17/10/2012 15:37 BST | Updated 16/12/2012 05:12 GMT

Single Traveller: The Pros and Cons of a Holiday for One

Can there be anything more deliciously self-indulgent than solo travel? Going where you want, when you want? Creating your own agenda, sticking to it if you wish, and ditching it if you don't?

I've often flown solo and I prefer it this way. I can wander around the airport or work in a lounge, board at my own pace without searching for the rest of the group, and switch off for the entire flight. Most of the time though I would find company waiting for me at the other end - a business associate, other conference attendees, a long lost friend.

Until recently, I'd never taken a holiday on my own, there's always been someone up for coming along on the journey. When the chance to take part in a 1-week detox programme in Grenada came up though, I decided this was something I needed to do on my own. And I absolutely loved it.

St Georges Grenada

I got up in my own time, spread my clothes out around the hotel room and made the most of not having to share the space with a single soul. Because of the type of holiday that I was on, I was kept busy with activities, group sports and personal training sessions.

However there were a couple of instances when I became acutely aware that I was alone, and it was a bit of a problem.

The first involved tan lines. The weather was gloriously warm in Grenada and when my schedule allowed I would pull out a sun lounger and make the most of it. I sensibly rubbed my factor 30 sun lotion onto the parts of my exposed skin I could reach. I slapped a blob on the back of each shoulder and as that was the furthest I could reach, that had to do. That evening my back revealed the errors of my ways. Horrid, red, criss-crossing burn lines! Not attractive. In fact, they were so bad, the next day a guest offered to put cream on my back to prevent it happening again. (Which was very kind, if a little embarrassing.)

Pictures are very awkward too; if you want to be in them that is. If I wanted anything varying from my giant head and a speck of sand (now known as 'the holiday selfie'), I would have to ask for help and stand awkwardly all alone on a romantic spot, posing for a stranger.

A selfie taken in Grenada

There were also certain activities I was apprehensive to take up on my own, in particular sampling the local culture. The resort I stayed at attracts a lot of solo female travellers so on this occasion I could pair up with other ladies for visits to town or the nightclubs. Common sense tells me I shouldn't have attempted these things on my own, so if there was no one else willing to come with me I would have missed out on seeing a fascinating side of the country.

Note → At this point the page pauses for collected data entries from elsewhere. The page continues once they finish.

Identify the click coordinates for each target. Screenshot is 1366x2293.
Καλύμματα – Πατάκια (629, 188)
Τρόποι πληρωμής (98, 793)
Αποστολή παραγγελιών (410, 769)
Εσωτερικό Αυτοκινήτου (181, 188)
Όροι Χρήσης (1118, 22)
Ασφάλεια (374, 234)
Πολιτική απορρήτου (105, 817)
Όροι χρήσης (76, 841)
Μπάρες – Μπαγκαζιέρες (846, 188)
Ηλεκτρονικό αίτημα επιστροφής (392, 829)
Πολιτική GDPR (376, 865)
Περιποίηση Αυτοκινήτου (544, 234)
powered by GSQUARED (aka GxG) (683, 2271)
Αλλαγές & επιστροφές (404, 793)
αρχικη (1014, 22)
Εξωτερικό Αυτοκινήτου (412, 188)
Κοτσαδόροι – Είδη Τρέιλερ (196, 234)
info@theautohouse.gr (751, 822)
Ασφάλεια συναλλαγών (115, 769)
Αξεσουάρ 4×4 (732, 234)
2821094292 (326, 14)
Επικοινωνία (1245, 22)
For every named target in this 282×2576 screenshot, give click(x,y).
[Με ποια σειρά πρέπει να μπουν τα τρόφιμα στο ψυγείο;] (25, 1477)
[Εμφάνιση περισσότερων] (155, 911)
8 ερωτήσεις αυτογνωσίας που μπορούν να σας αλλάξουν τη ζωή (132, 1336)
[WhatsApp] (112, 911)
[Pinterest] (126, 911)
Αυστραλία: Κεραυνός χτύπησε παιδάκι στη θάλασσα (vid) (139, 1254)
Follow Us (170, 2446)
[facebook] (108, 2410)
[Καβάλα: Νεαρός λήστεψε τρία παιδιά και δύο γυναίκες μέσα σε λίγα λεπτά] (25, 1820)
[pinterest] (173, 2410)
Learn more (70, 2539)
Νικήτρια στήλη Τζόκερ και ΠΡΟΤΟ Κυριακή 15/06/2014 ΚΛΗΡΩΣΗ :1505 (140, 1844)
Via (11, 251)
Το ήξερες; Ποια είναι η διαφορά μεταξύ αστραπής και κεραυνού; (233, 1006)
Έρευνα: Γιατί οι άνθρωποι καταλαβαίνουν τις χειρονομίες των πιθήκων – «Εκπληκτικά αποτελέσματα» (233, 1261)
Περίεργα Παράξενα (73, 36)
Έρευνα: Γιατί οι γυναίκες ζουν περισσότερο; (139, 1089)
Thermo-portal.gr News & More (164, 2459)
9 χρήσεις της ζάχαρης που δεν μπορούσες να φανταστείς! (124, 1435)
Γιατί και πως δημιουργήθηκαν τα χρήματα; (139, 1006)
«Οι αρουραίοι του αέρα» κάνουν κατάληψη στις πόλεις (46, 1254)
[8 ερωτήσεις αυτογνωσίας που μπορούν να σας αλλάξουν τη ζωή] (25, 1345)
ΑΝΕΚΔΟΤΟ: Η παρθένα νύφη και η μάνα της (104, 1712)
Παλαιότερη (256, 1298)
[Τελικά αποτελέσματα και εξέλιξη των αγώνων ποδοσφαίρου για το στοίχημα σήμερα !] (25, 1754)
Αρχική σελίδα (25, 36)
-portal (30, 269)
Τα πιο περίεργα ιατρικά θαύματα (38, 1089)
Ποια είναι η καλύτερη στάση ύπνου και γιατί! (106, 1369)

Eating alone is a bit sad isn't it? As a writer I could just about get away with dining with my laptop. As a bookworm I was happy to share my table with a good novel. But it was the other diners in the restaurant who felt most uncomfortable about my solo dining. I found that couples often asked me to join them - I suspect wishing I wouldn't. The resort I was staying at had prepared for this, as every night a member of staff hosts a 'singles' table where all the solo travellers can dine together. Joining these tables for a couple of nights I found the company great and conversation flowing, but I'm aware this isn't an option on all holidays or travels abroad.

I noticed that I began talking to myself, particularly in my room which was often silent - I kept putting on the radio just to have some background noise. I missed idle chitchat and started muttering or giggling to myself. During the day I could chat to staff and other guests around the pool but there were many silent periods in my evenings.

During the times when I was sick of silence, or had experienced something amazing I wanted to share with loved ones, I found myself reaching for my iPhone or laptop and hooking up to Wi-Fi like it was the juice of life. With no one to share the highs and lows of my day with, I went online and shared with the world instead. As a blogger this is a beneficial reaction, but I wondered if the average non-blogging Joe Bloggs would just end up doing work or spending all their time online, when they should really be unwinding on holiday?

With an increase of well-priced solo holidays on the market, if your friend or partner doesn't have the time, budget or inclination to join you, I completely recommend taking the deliciously self-indulgent option of going alone. But consider the potential pitfalls I've outlined above and measure your choice of destination and accommodation against them. Finally, pack lots of books and mind you don't burn your back!

Have you ever taken a solo holiday? Would you consider one?